### INPUT FOR THIS TASK
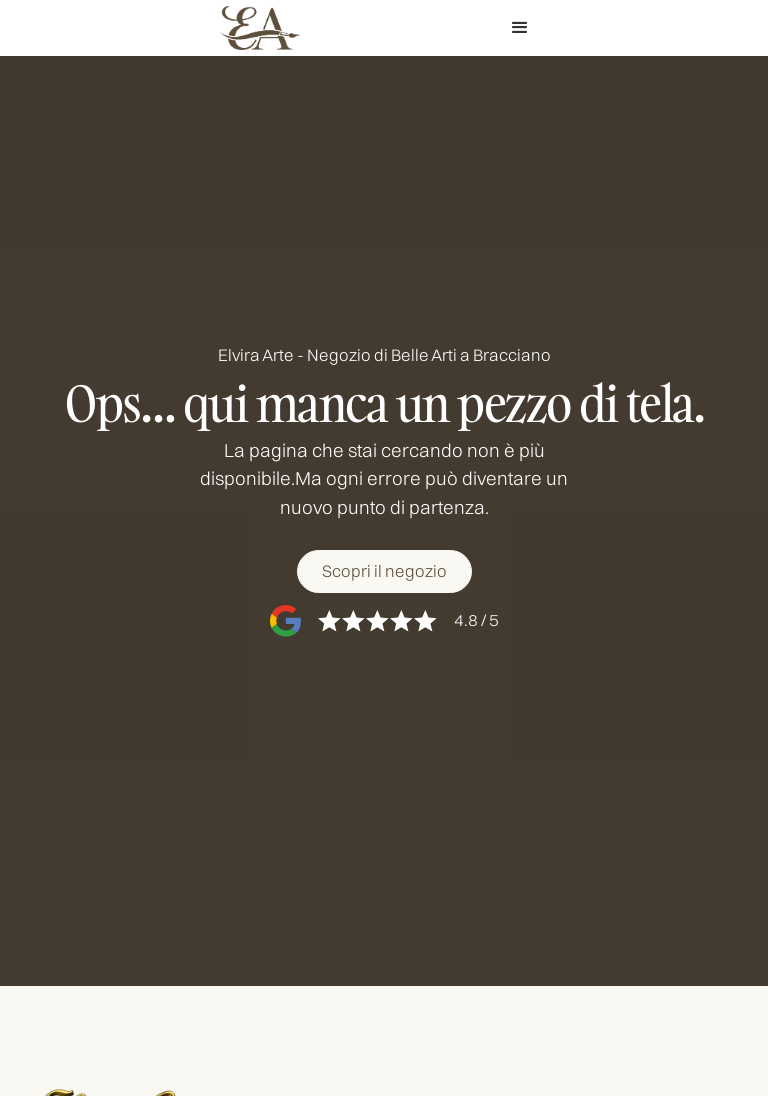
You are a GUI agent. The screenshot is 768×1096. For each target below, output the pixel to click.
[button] (520, 28)
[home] (260, 28)
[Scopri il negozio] (383, 571)
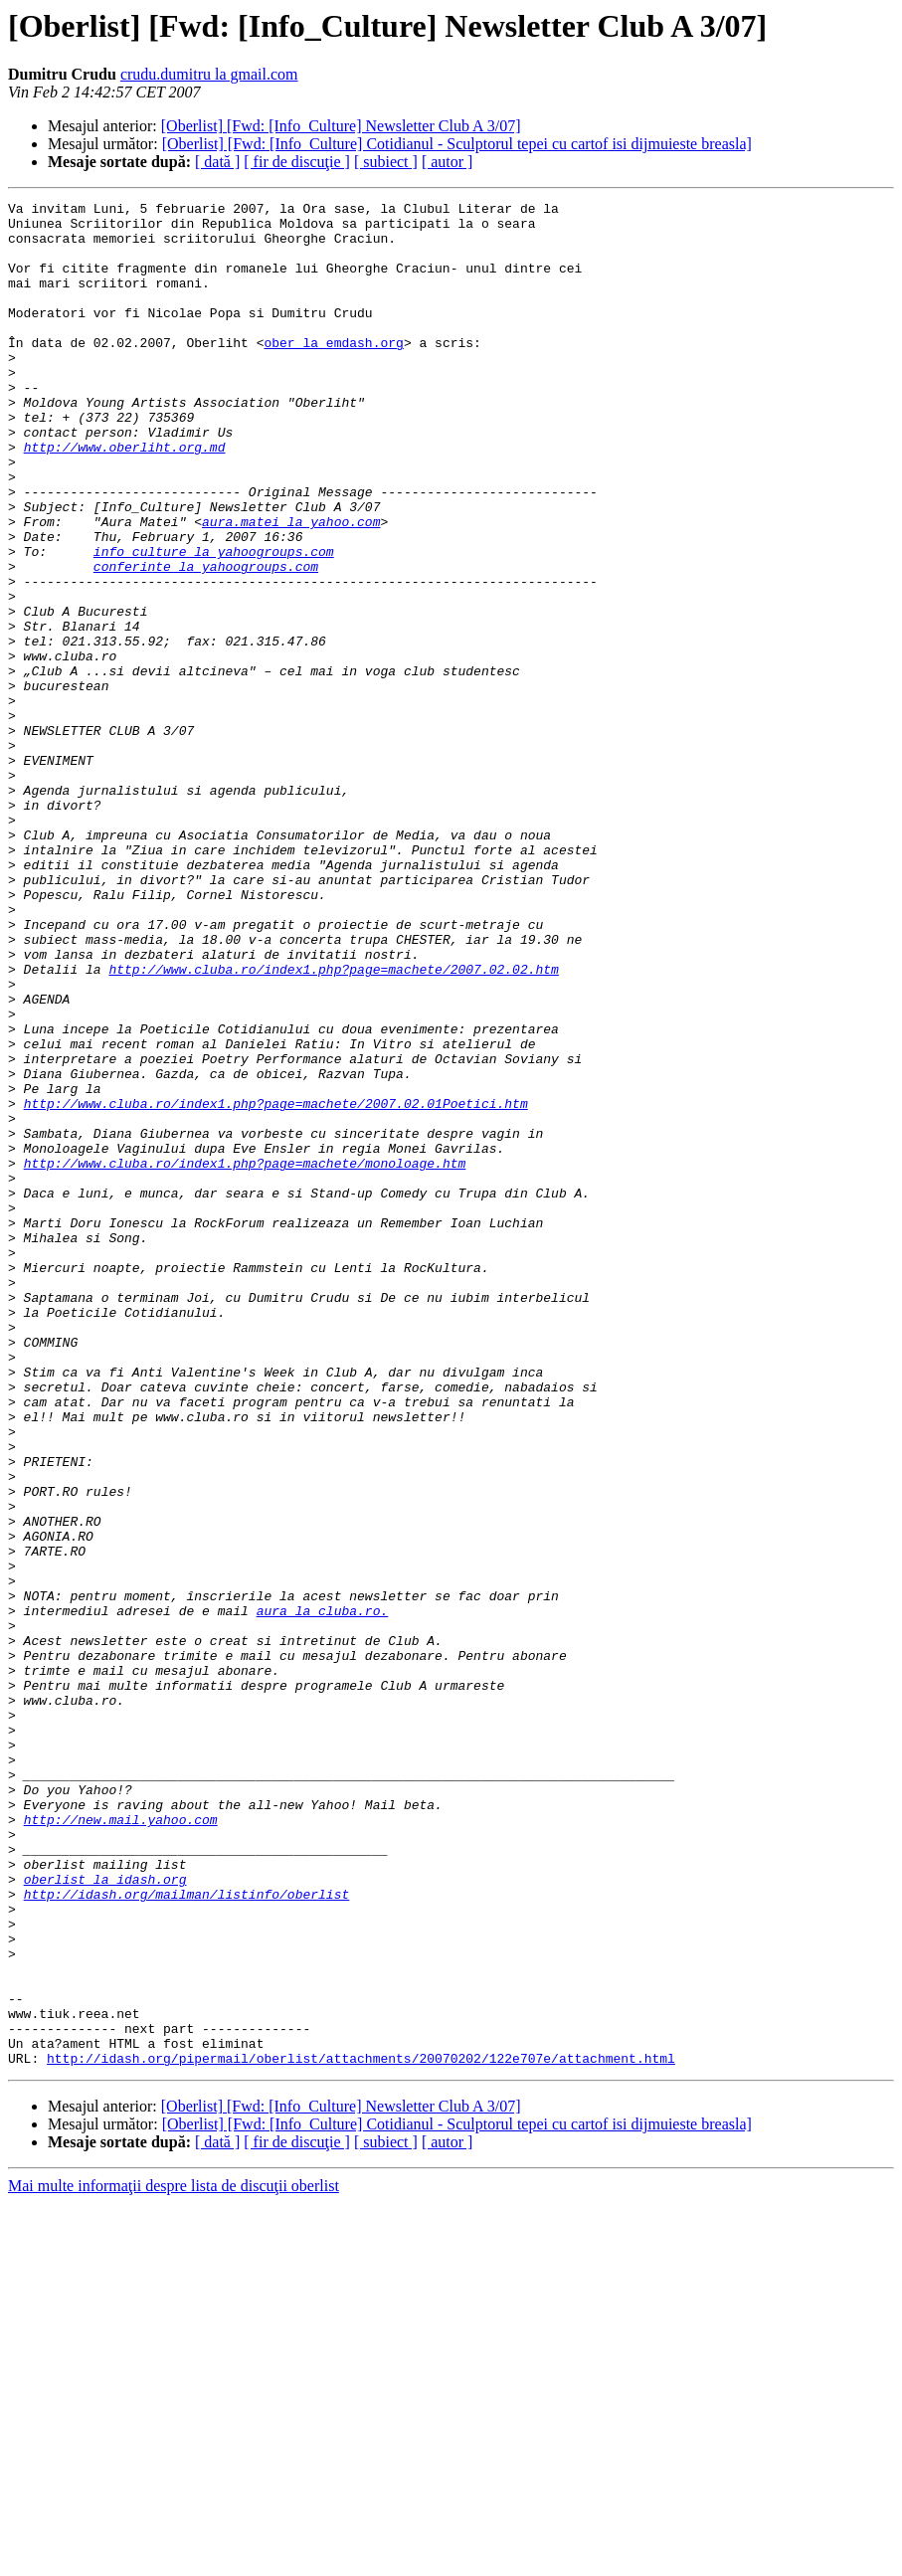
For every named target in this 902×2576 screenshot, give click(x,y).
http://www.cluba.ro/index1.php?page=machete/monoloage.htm (245, 1357)
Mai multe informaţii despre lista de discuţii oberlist (173, 2558)
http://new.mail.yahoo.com (121, 2144)
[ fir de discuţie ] (297, 161)
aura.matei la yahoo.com (291, 587)
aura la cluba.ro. (323, 1894)
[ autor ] (447, 161)
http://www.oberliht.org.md (125, 497)
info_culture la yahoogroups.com (213, 623)
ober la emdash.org (333, 372)
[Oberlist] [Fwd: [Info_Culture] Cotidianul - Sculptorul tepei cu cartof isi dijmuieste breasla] (457, 143)
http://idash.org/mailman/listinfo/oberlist (187, 2234)
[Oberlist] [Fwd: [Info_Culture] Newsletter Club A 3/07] (341, 125)
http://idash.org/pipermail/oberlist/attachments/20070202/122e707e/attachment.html (361, 2431)
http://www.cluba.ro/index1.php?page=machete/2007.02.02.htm (333, 1124)
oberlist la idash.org (105, 2216)
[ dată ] (217, 161)
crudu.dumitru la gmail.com (209, 74)
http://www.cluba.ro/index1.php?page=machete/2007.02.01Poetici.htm (276, 1285)
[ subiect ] (386, 161)
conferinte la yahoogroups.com (205, 640)
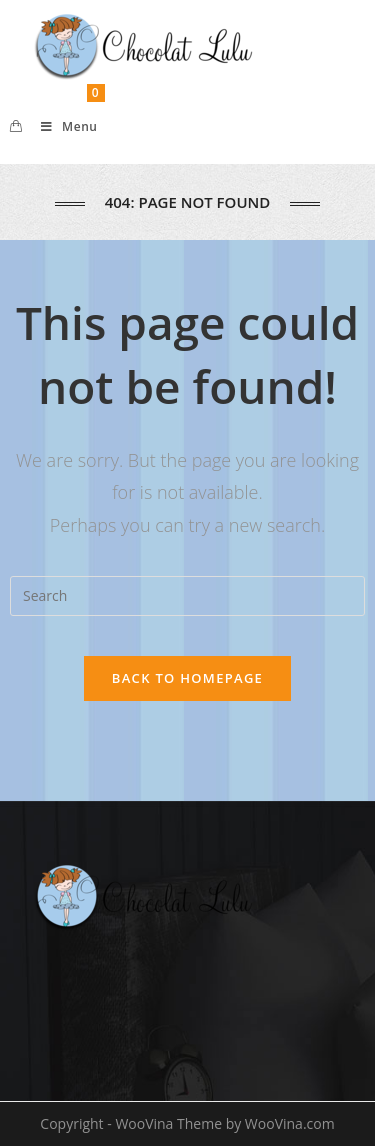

### OBJECTIVE
Extract every line of the listing above that contains the string "aura", treating uppercase and lowercase letters as distinct.

### SOLUTION
aura.matei la yahoo.com (291, 587)
aura la cluba.ro. (323, 1894)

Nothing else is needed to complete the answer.